The task: Reproduce each of the rows below verbatim, line for line.

Data listing:

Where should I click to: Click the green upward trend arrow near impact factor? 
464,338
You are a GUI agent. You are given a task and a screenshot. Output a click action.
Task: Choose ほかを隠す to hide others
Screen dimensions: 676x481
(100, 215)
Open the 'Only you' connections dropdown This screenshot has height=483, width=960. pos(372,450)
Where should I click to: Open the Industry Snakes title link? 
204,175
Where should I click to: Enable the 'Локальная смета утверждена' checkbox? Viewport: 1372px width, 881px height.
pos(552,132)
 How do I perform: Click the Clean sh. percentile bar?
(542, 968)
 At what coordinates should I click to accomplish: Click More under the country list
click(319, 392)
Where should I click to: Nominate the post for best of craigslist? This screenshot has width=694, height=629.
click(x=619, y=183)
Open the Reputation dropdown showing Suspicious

Solution to this task:
Where should I click to: Click the green upward trend arrow near impact factor? 
464,338
You are a GUI agent. You are given a task and a screenshot. Output a click action.
Task: Choose ほかを隠す to hide others
Screen dimensions: 676x481
(100, 215)
Open the 'Only you' connections dropdown This screenshot has height=483, width=960. pos(372,450)
Where should I click to: Open the Industry Snakes title link? 
204,175
Where should I click to: Enable the 'Локальная смета утверждена' checkbox? Viewport: 1372px width, 881px height.
pos(552,132)
 How do I perform: Click the Clean sh. percentile bar?
(542, 968)
 At what coordinates should I click to accomplish: Click More under the country list
click(319, 392)
Where should I click to: Nominate the post for best of craigslist? This screenshot has width=694, height=629.
click(x=619, y=183)
Open the Reputation dropdown showing Suspicious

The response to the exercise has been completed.